◆ **Task brief**: Show every line in the entries below where the word "will" appears.

(Pixel coordinate grounding data)
-*-*-

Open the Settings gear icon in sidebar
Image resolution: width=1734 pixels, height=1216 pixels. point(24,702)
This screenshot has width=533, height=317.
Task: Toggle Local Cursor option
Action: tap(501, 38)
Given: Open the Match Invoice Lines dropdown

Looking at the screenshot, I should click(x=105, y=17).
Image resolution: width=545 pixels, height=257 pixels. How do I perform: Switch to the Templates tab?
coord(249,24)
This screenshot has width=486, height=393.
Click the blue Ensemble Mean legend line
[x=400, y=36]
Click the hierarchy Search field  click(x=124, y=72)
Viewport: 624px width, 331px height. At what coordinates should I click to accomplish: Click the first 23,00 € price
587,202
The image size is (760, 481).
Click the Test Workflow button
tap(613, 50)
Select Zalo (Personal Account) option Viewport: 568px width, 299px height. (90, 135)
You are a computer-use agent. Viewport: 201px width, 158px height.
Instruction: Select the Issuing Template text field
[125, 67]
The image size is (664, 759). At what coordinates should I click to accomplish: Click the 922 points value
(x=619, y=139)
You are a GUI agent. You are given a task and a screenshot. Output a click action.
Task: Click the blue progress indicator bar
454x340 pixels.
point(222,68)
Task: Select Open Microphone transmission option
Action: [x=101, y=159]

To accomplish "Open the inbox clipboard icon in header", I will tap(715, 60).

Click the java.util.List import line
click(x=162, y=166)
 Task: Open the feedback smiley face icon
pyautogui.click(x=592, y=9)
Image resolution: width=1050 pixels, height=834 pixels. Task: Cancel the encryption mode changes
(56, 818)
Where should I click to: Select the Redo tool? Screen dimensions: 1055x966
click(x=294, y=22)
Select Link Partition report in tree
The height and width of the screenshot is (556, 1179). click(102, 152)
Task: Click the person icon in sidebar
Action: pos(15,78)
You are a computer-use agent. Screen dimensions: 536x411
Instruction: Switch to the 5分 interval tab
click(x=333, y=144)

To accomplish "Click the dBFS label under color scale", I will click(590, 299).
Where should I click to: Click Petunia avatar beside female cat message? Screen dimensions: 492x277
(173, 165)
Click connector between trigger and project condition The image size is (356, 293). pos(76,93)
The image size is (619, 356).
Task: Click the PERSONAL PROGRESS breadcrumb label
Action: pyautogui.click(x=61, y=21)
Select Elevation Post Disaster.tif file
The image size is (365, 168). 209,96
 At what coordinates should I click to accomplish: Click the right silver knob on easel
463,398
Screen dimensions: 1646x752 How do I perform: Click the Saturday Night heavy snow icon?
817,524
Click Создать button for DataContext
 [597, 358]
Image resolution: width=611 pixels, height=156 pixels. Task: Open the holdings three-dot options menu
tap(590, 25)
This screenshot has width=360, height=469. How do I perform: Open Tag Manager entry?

-*-*-

◆ **Solution below**:
To accomplish "Open the inbox clipboard icon in header", I will tap(715, 60).
To accomplish "Click the dBFS label under color scale", I will click(590, 299).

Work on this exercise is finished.